## Task instructions
Please copy every line from the following entries in which the word "cell" appears.

Start of Excerpted data

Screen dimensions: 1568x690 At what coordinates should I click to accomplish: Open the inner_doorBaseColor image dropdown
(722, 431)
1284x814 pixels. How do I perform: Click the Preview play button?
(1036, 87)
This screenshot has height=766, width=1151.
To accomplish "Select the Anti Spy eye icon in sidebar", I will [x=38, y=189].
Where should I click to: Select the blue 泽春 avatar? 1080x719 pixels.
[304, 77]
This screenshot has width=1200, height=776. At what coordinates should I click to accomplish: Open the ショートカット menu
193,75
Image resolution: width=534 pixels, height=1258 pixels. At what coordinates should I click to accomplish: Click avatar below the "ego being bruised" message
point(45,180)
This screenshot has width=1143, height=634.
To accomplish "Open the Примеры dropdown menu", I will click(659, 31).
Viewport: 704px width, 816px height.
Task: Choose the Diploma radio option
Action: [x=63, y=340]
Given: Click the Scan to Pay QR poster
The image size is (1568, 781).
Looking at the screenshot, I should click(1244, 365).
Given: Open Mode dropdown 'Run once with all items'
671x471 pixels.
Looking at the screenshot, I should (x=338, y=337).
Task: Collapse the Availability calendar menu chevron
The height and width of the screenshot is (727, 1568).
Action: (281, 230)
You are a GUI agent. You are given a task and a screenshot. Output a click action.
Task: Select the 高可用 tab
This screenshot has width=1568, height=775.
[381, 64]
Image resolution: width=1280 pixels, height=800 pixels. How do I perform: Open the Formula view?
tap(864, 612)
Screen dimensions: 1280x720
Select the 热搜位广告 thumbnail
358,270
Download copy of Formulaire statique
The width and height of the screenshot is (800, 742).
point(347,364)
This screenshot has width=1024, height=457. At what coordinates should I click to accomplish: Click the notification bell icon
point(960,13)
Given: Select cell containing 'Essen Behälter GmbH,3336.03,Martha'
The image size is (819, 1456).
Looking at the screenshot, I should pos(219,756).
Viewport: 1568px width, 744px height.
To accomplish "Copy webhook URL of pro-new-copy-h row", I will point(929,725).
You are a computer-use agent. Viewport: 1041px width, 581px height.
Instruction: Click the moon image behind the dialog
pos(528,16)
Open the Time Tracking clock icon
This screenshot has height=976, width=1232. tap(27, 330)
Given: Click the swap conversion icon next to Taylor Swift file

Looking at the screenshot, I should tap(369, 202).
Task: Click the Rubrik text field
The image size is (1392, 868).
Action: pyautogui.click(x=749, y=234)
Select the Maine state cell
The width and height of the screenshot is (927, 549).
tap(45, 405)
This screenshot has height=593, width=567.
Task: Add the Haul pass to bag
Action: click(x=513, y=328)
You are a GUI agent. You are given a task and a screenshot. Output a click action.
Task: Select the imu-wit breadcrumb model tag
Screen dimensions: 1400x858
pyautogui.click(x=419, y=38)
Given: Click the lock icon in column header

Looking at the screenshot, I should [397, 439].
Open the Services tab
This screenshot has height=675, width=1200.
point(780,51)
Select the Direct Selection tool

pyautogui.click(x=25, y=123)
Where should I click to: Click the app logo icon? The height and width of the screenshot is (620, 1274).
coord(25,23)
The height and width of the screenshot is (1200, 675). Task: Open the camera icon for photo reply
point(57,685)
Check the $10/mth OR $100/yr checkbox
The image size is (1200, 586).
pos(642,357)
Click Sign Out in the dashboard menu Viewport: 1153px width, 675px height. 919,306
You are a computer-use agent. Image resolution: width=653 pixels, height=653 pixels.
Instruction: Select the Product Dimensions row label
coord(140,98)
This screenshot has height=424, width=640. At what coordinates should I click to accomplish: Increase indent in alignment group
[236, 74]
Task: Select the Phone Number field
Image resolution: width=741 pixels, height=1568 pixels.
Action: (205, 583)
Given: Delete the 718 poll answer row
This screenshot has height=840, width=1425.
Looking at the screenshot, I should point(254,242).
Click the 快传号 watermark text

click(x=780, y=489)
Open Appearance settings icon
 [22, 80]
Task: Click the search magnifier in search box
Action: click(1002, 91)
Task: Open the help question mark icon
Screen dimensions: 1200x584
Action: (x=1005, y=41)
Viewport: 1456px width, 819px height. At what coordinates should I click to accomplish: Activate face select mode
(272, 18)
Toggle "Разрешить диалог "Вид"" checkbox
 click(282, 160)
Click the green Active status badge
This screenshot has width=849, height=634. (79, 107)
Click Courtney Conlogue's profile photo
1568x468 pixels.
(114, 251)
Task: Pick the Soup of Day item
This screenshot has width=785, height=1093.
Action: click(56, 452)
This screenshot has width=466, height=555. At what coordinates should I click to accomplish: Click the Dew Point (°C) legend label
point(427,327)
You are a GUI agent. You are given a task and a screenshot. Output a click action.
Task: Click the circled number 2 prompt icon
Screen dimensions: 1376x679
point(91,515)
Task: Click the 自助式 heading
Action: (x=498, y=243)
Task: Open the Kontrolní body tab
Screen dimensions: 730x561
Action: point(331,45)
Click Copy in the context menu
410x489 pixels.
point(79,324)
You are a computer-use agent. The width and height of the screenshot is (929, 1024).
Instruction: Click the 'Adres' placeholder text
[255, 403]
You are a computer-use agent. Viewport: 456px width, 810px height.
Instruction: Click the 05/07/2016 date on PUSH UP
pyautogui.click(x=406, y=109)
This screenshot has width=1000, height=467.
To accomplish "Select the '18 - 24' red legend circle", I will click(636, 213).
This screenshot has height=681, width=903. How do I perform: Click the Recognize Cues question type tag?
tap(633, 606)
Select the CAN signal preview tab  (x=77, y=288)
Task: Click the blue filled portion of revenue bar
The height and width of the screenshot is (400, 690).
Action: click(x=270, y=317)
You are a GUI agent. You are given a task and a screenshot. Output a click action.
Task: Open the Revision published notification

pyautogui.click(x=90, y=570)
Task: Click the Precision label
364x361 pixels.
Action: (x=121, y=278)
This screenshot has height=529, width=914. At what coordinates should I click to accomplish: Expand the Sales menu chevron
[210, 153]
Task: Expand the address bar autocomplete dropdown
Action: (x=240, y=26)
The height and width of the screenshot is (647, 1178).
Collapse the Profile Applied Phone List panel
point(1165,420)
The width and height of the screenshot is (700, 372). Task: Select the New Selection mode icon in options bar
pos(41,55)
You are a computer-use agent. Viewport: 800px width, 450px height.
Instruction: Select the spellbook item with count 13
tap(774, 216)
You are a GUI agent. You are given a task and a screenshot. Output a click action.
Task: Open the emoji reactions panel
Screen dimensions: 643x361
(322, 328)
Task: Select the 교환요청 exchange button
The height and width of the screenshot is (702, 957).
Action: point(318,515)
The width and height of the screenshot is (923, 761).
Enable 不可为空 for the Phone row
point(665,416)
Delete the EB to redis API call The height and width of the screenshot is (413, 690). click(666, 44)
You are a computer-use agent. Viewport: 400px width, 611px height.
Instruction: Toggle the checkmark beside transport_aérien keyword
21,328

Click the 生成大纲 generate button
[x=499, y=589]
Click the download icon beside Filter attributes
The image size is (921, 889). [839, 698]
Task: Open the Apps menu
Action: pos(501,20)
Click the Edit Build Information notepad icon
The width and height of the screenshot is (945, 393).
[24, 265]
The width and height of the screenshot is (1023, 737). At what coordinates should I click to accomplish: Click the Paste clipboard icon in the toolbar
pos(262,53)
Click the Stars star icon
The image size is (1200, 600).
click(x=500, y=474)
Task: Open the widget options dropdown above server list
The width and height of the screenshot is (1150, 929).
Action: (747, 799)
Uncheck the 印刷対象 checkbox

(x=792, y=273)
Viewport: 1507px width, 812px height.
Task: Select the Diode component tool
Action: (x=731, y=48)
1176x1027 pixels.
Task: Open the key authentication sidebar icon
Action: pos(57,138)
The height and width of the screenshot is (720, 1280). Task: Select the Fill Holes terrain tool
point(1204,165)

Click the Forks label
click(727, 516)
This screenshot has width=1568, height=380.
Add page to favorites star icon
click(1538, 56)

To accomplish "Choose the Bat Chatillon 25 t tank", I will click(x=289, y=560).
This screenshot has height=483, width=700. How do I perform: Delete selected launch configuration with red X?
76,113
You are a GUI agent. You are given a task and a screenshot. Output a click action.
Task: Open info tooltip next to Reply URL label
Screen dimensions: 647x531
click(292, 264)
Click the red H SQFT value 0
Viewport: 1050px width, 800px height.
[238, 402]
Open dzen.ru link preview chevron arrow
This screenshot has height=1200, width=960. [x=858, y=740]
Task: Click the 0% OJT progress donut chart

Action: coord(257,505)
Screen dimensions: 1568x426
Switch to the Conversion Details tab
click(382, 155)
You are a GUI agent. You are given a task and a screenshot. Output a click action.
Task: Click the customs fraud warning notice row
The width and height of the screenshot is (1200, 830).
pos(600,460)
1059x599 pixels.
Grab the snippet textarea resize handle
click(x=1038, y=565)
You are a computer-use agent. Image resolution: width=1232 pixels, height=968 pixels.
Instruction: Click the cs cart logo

End of Excerpted data

## Answer to the problem
Given: Select cell containing 'Essen Behälter GmbH,3336.03,Martha'
Select the Maine state cell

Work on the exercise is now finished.